LA POUPEE ASSASSINEE
Ethiopiques numéro 21
revue socialiste
de culture négro-africaine
janvier 1980
Une main broyée
Une jambe en équerre
Le cou tranché
(mais la tête est demeurée étonnamment intacte
et serein le sourire des lèvres délicatement peintes)
L’asphalte désabusée oublie de rougir
Du meurtre de la poupée disloquée.
Qui dira jamais les songes
d’une chaise vide
léchée par le flux de la mer ?
Qui dira jamais les pensées
d’une jarre éventrée
Aux flancs des collines ?
Qui dira jamais la cendre
Du cèdre foudroyé
Dans le jardin d’éclairs ?
Pourtant cette terre entaillée fut
Limon fertile aux convergences
plant accueillant aux greffes insoupçonnées
ventre fécond aux germinations inattendues
Sous le Mont Hermon
La Sulamite entonnait son Cantique
Et Salomon ensemençait la Reine sabéenne
Pour que lève la descendance éthiopique
(que ces échos sont lourds aux oreilles assourdies par
le fracas des armes et les cris de discorde !)
Des rives phéniciennes, s’embarqua Didon
Pour, sur une peau de taureau, inventer Carthage, ma patrie
Et, avec un Ange ailé préfiguré par le chant du Poète bucolique,
Etablir ma mémoire et fonder mon lignage.
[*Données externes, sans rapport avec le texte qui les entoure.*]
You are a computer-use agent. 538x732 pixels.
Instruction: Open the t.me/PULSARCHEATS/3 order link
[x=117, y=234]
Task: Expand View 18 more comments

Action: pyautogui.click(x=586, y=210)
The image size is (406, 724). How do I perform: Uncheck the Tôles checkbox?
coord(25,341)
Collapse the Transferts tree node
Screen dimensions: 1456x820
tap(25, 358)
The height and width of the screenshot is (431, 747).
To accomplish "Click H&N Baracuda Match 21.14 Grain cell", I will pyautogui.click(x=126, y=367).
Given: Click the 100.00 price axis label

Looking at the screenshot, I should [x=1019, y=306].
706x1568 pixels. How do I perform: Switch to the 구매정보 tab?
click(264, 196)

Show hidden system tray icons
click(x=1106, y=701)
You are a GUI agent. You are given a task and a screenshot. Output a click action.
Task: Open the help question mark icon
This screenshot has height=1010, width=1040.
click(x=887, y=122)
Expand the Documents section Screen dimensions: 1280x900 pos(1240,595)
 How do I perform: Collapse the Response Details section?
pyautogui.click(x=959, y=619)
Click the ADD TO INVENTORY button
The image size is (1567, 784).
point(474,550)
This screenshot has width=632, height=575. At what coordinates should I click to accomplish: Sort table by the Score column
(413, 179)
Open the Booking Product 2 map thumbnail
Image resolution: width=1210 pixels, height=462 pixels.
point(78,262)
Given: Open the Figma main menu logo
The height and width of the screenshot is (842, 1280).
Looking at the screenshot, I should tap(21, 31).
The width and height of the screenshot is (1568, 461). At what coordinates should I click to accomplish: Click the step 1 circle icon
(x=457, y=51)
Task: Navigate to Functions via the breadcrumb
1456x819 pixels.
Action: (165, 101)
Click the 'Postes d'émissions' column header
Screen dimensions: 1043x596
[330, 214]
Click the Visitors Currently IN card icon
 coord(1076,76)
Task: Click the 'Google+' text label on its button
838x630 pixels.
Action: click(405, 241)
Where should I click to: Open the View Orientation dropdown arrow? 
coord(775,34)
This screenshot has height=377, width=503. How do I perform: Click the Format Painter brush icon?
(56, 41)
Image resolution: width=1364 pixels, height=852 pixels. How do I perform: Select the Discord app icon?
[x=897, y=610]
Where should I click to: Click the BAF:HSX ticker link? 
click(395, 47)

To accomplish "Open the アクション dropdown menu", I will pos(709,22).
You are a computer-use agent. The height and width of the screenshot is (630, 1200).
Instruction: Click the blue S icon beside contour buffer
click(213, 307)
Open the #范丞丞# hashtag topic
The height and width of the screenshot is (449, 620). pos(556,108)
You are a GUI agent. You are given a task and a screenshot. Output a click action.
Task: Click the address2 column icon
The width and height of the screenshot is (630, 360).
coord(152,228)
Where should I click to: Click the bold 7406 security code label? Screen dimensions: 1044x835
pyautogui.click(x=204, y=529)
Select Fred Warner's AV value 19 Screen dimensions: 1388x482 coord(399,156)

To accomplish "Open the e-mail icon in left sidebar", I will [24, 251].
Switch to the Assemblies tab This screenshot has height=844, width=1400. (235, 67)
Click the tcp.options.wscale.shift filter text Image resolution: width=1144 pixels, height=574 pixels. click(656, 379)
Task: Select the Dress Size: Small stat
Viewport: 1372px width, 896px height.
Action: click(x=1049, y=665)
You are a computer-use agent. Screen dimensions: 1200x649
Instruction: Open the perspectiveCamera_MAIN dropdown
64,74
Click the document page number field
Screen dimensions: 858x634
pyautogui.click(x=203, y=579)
C’est pourquoi me font saigner
Comme blessures personnelles
L’assassinat de la poupée souriante
Sur ton asphalte défoncée
L’interrogation de la chaise abandonnée
Sur tes rives oublieuses
La blessure de la jarre vidée
Aux flancs rougis de tes collines
Et, à l’ombre du cèdre foudroyé, le clair sourire de tes enfants
Rageusement effacé
Par l’insondable biffure.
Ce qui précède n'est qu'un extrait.